- **What is being asked**:
Pictures aside, reproduce exactly and only the lines from the one containing "Task: Select 素材をさがす in the sidebar" through the end of the records.
▶
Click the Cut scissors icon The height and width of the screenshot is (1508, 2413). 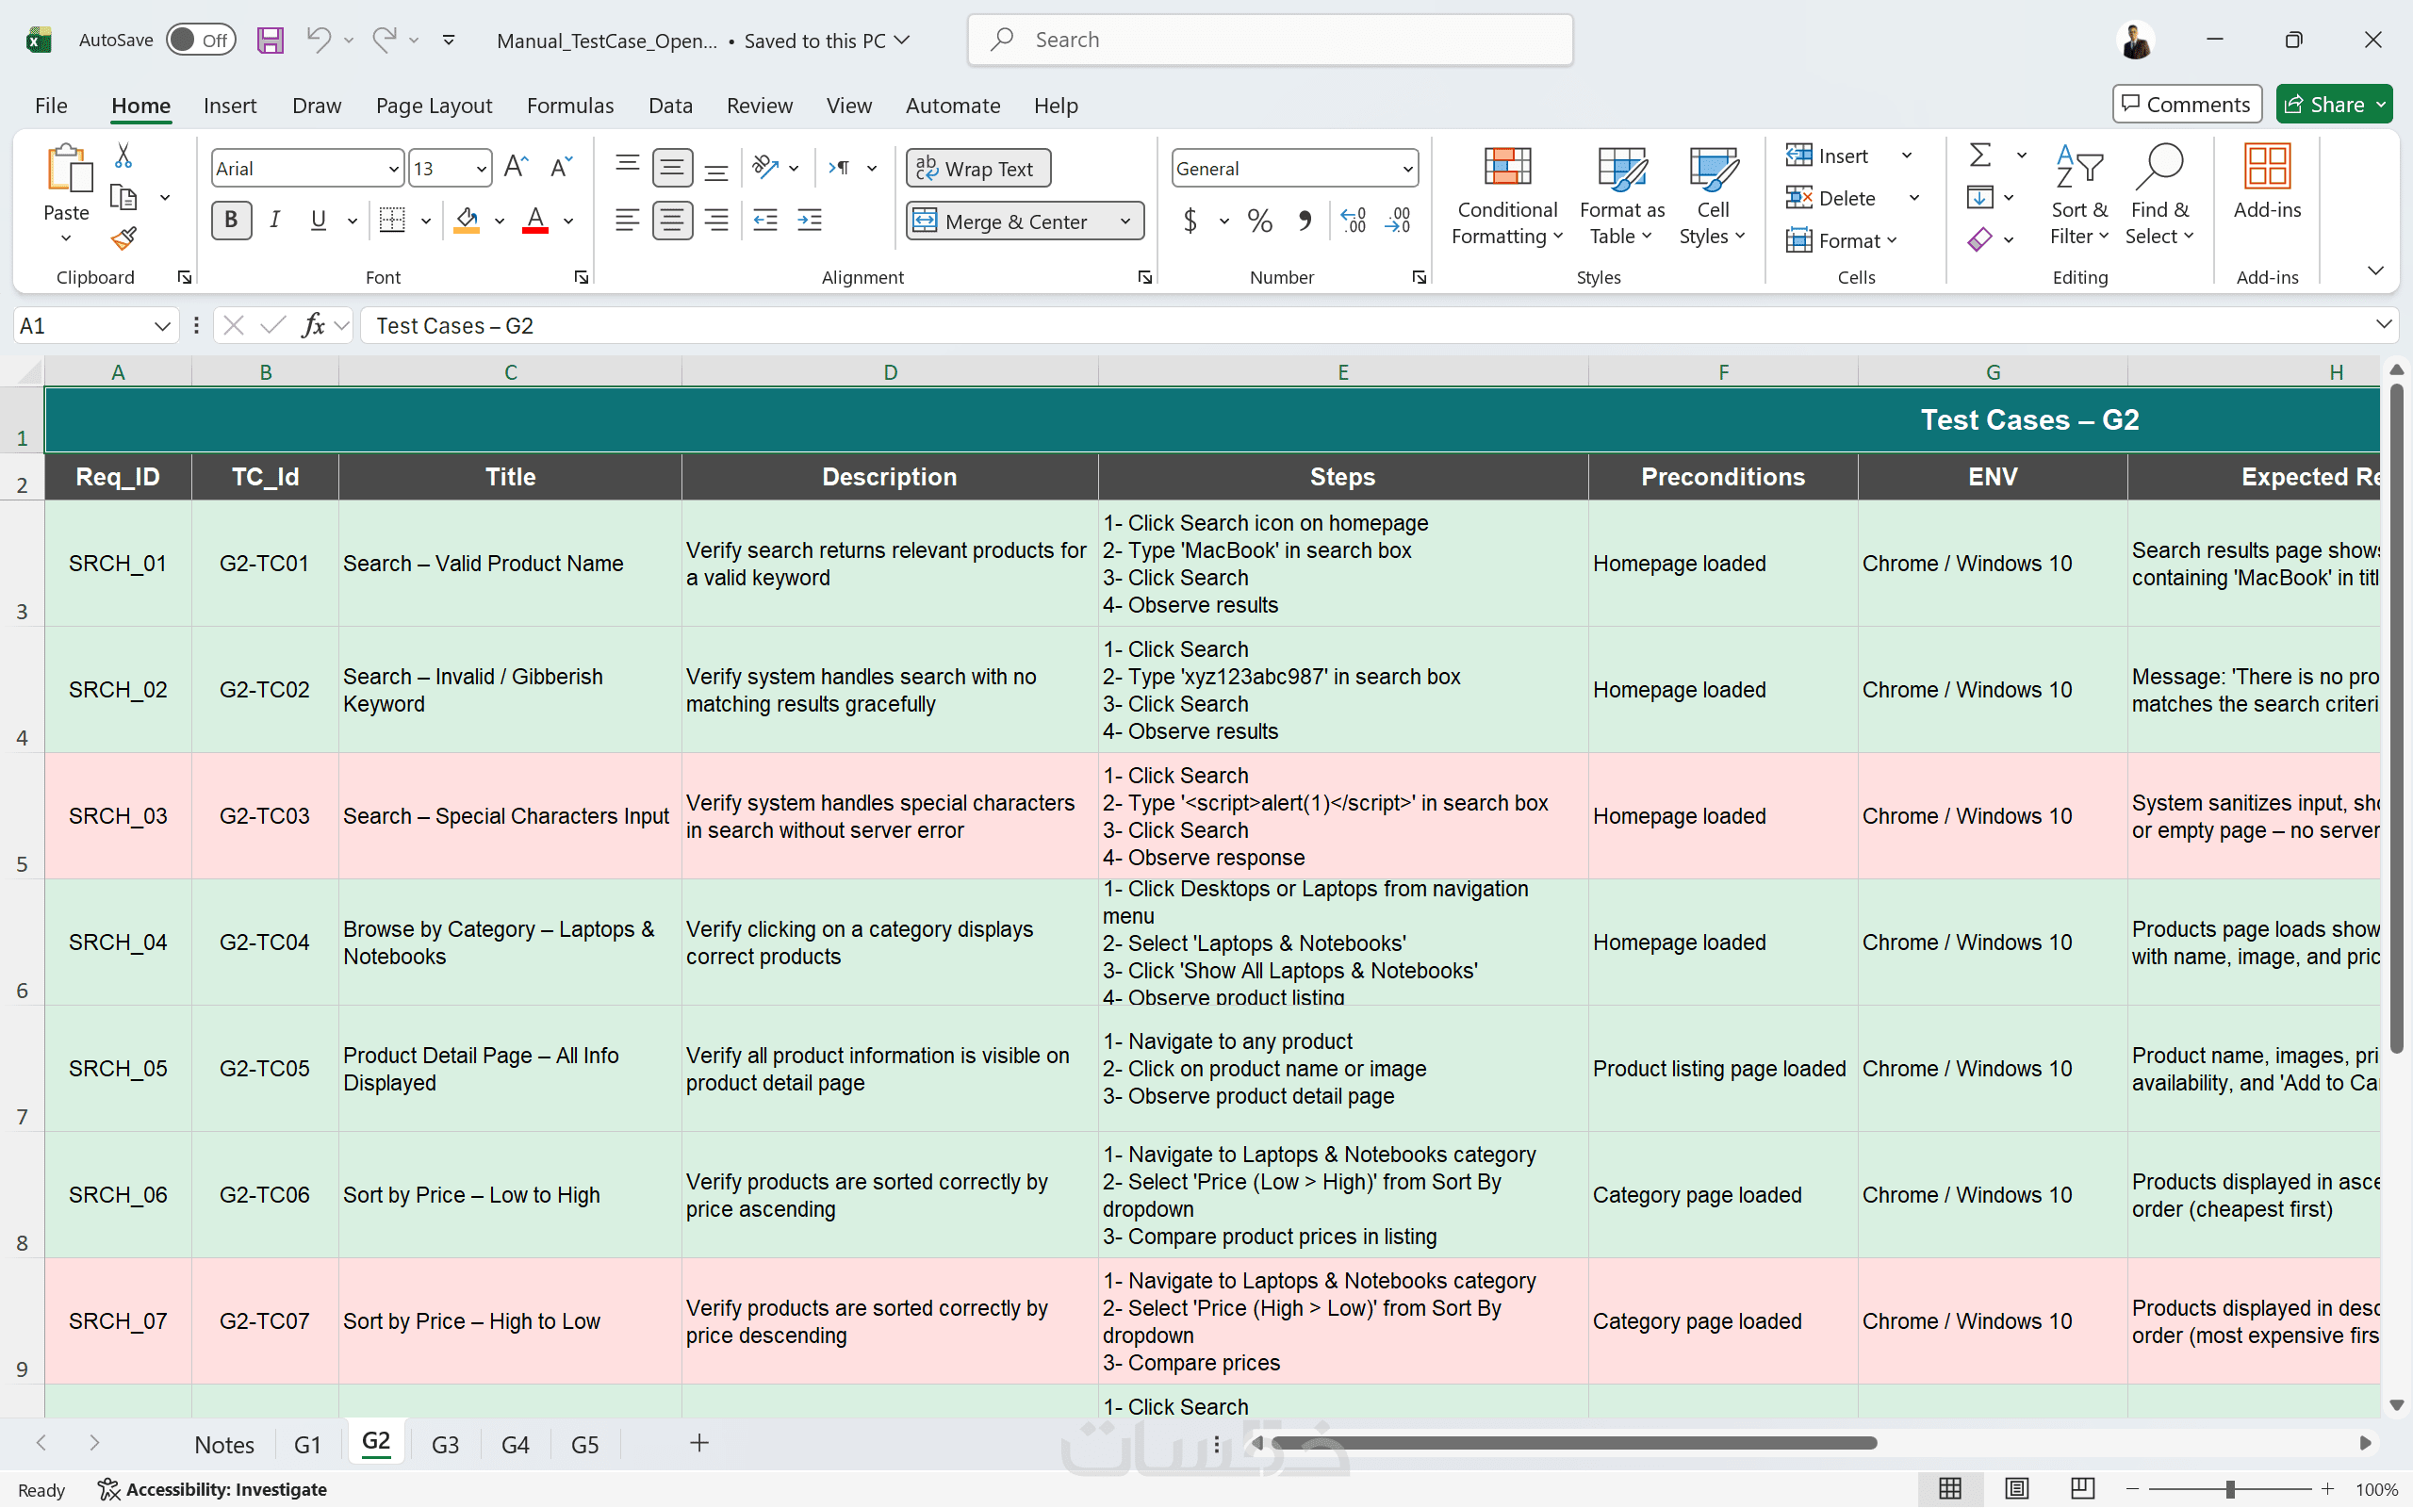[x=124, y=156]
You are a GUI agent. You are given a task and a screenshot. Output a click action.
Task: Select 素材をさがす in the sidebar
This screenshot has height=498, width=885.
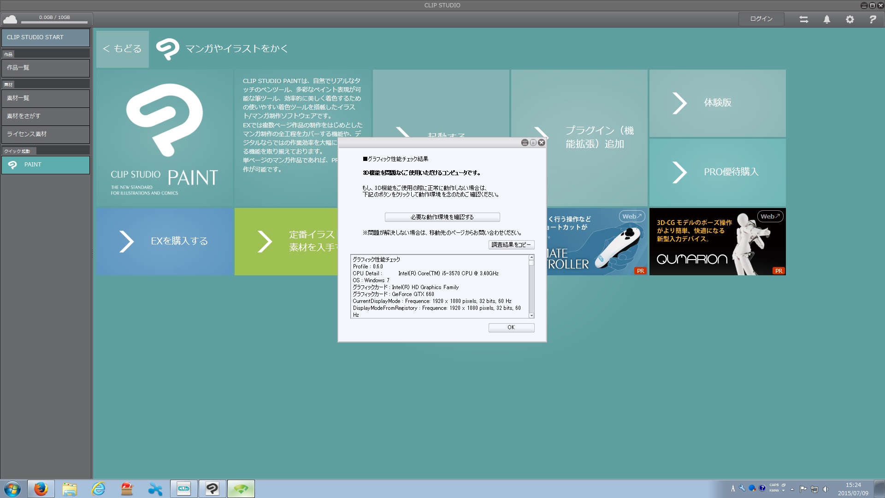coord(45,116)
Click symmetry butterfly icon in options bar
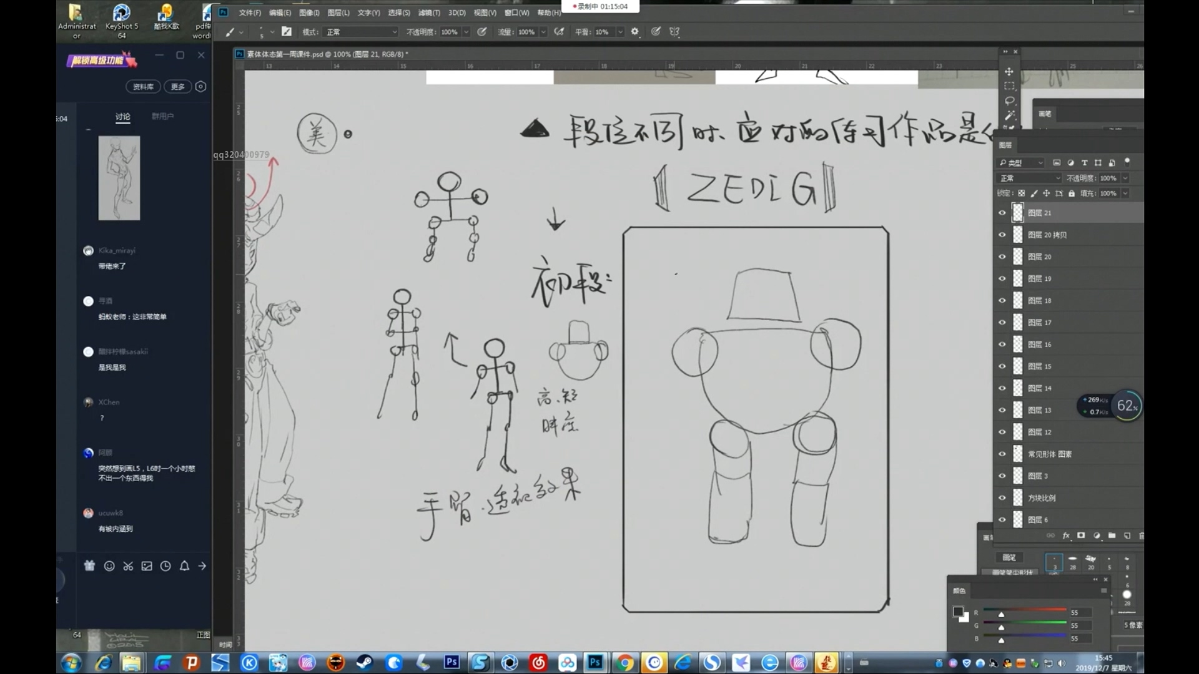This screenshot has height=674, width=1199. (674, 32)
◀
- **Answer for this exercise**:
Task: Select 素材をさがす in the sidebar
This screenshot has height=498, width=885.
coord(45,116)
Click symmetry butterfly icon in options bar
This screenshot has height=674, width=1199. (674, 32)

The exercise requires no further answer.